4 min

Pegasystems’ Pega Smart Investigate introduces support for ISO 20022 data, an emerging standard for formulating and exchanging transaction data.

The Pega Smart Investigate tool primarily serves to investigate the cause of payment exceptions. Payment exceptions are transactions initiated by (the customers of) banks and then aborted. Possible causes vary: three examples are a lack of balance, a closed bank account, or insufficient identification data.

Pegasystems’ introduction of ISO 20022 support is part of a massive trend that puts global banks and other financial organizations on edge. In this article, we explore what ISO 20022 means, explain why the term is burning on the minds of the global banking top and dive into Pegasystems’ role in the latter.

Concept

The ability to use a bank account and debit card to pay for groceries at the nearest supermarket is anything but a given. The payment is facilitated and secured through communication between the customer’s bank and the supermarket’s bank (which may be differing banks). The two must understand each other crystal clear. In any other case, the successful processing of a transaction is at stake.

Conversation topics between the banks vary. Balance is one of them. The supermarket’s bank asks for confirmation that the paying customer has sufficient funds in their account. If the customer’s bank transmits balance information in an incomprehensible language, the bank on the receiving end must translate this language to ensure the transaction is securely processed.
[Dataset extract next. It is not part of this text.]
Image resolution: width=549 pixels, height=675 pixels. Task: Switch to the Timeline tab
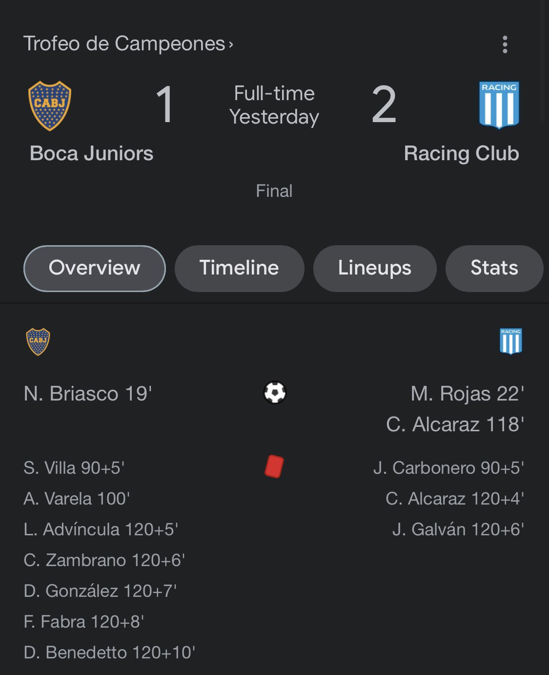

Every microsecond lost in this process is one microsecond to many. If payment speed slows down, society slows down. Hardly anyone benefits from this, governments and banks least of all.

The problem

The challenge in this particular scenario is relatively easy to overcome. For example, the two banks could put their heads together to choose a uniform way of communicating and recording information about customers and transactions. The languages become the same, translation is no longer necessary, and transactions occur as quickly as possible.

However, from the moment a customer wants to complete a transaction with yet another bank, the problem starts all over again. Furthermore, when transactions are carried out abroad, the differences between banks increase, and the problem worsens.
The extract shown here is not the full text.